Print every entry exactly as written and exclude all images.

_TASK MATERIAL_
---+---
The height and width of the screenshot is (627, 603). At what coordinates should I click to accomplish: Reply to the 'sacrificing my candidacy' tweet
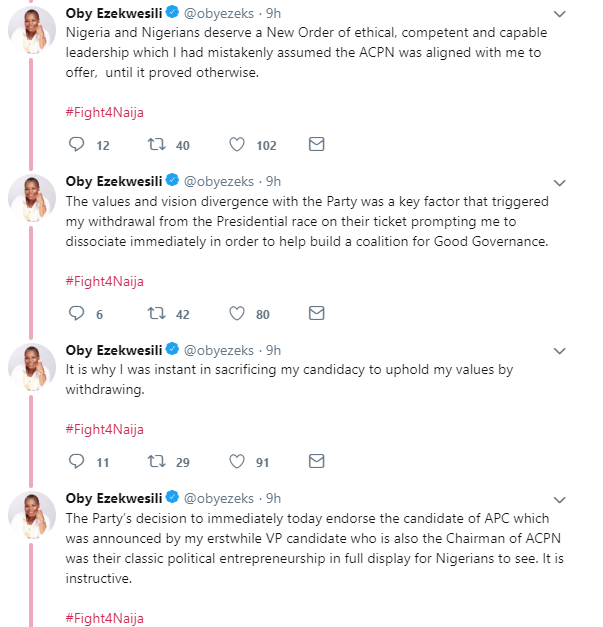click(x=77, y=462)
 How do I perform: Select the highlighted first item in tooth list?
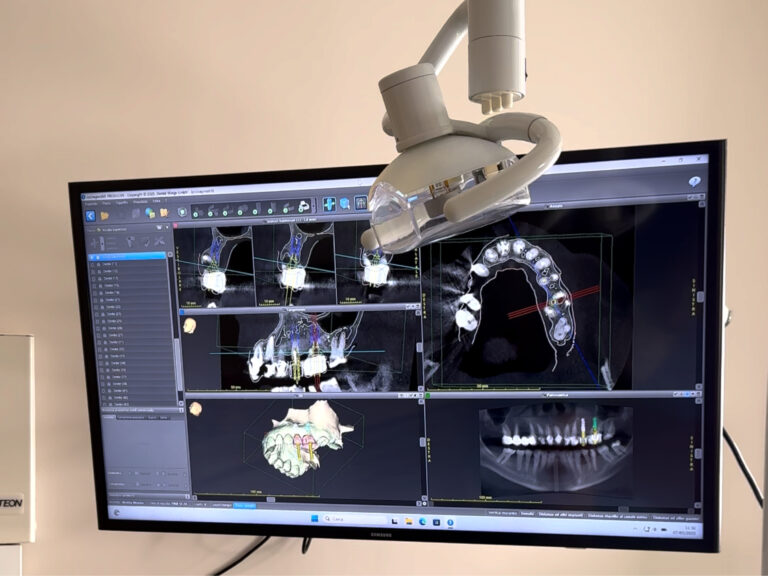[128, 257]
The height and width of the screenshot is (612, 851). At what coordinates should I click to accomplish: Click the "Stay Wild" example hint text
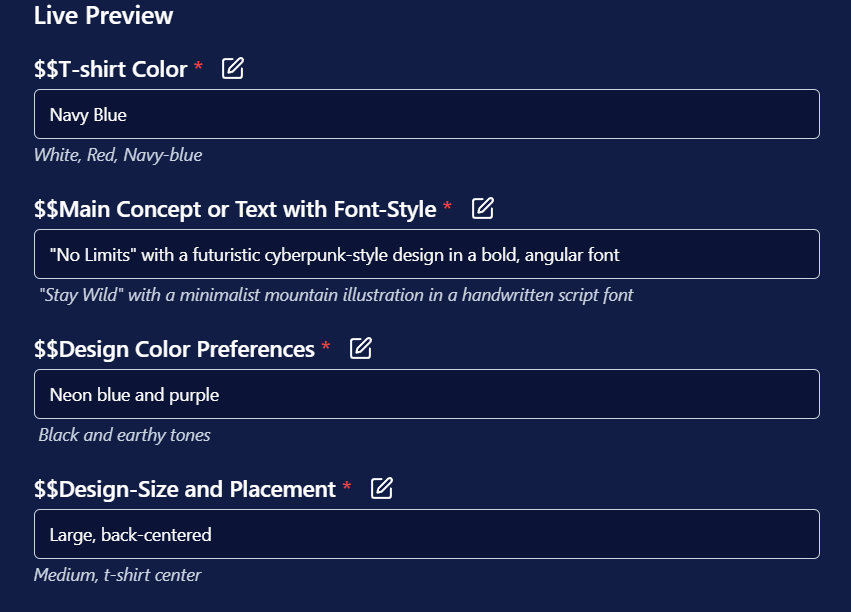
---+---
_RESPONSE TO THIS EXERCISE_
The height and width of the screenshot is (627, 603). At what coordinates should I click to accomplish: Reply to the 'sacrificing my candidacy' tweet
click(x=77, y=462)
 How do I perform: Select the highlighted first item in tooth list?
[128, 257]
The height and width of the screenshot is (612, 851). At what coordinates should I click to accomplish: Click the "Stay Wild" example hint text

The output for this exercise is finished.